Shidoran's Apostate Catholic Church Thread


#1

On another thread, our new friend Shidoran posted the following:

[quote=Shidoran]Quick starter note, I am neither Catholic, nor Prodestant.

The council of nicea seemed to me to be a bunch of church leaders trying to keep together the doctrines of a church falling into apostasy. I think Constantine basically got everyone together, told them to agree on the doctrines so everyone could get on with it. (ie so he could have a politically dominating church again, without confusions.)

It seems that most of the doctrines were majority voted, and doctrinal choices were politically motivated. In my mind this discredits most of the doctrines that came from this council, which unfortunately seems to encompass some of the basic catholic beliefs.

Moving along, as the Church of Constantine crumbled, the Catholic church broke away and remained.

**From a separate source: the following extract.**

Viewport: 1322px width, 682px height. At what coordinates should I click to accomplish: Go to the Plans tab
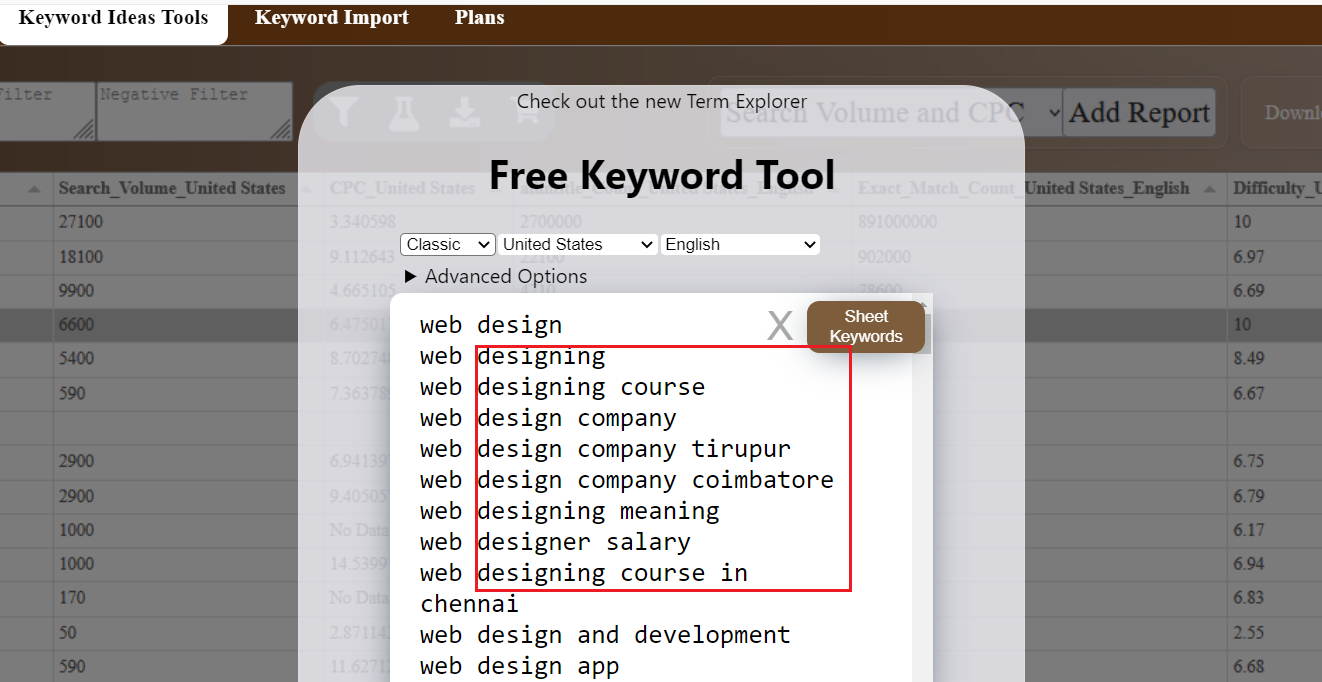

Question for catholics: If the prodestants are “apostate” because they broke away from you, are you “apostate” because you broke away from an apostisizing original church and based your belief of a bunch of politically motivated doctrinal choices? I’m not trying to start a heated bible bashing discussion, it is merely a question of a curious truth-seeker.
[/quote]

…to which NotWorthy responded:

[quote=NotWorthy]Shidoran,

This is the part where you cut the generalities and say, “Some of those politically motivated choices were…”.
Then, maybe, we can answer your question.

Was it, “God from God, Light from Light, True God from True God”? “Homo-ousios”, so to speak?

Was it “One, Holy, Catholic, and Apostolic”? Oh right, that was Chalcedon.

Notworthy

P.S. For a hint, you might want to look into Arianism. That is what was threatening to tear the Church apart, and would continue to endanger her for the next 100 or so years.
[/quote]

Since it was off topic, I decided to devote a new thread to Shidoran.

God Bless,
RyanL


#2

Peace be with you!

Shidoran doesn’t know his (or her?) history. Nicaea was not called by Constantine, and, contrary to popular anti-Catholic belief, he did not preside over the council, though he was present. The council was called mainly in a response to Arianism, as NotWorthy pointed out. Many Church councils have been called as a response to a heresy. The reason that doctrines are defined in these councils and had not been formally defined before (though they had been beliefs of the Church) is that those beliefs were being challenged. That’s why the Creed was written–to state officially what one must believe in to be a part of the Church, and if you believed something different you weren’t in line with the Church’s teaching.
Constantine’s faith, as far as I have been able to tell, seems to be genuine. If he were doing the politically popular thing, he would have followed his predecessors and remained pagan. The Church was most definitely not a way to get power in those days; the opposite was true and that’s why almost all of the first popes were martyrs.

In Christ,
Rand


#3

The council of nicea seemed to me to be a bunch of church leaders trying to keep together the doctrines of a church falling into apostasy.

It was only part of the Church falling into apostasy, not the whole Church.

It seems that most of the doctrines were majority voted, and doctrinal choices were politically motivated.

If it was politically motivated, then Arianism would’ve won, since Constantine’s spiritual advisor was Arian.

Moving along, as the Church of Constantine crumbled, the Catholic church broke away and remained.

There was no Church of Constantine then, now, or ever.

are you “apostate” because you broke away from an apostisizing original church

Again, only part of the Church apostosized; it was not the whole Church that apostosized, nor did the Catholic Church ever broke away from an “original” church.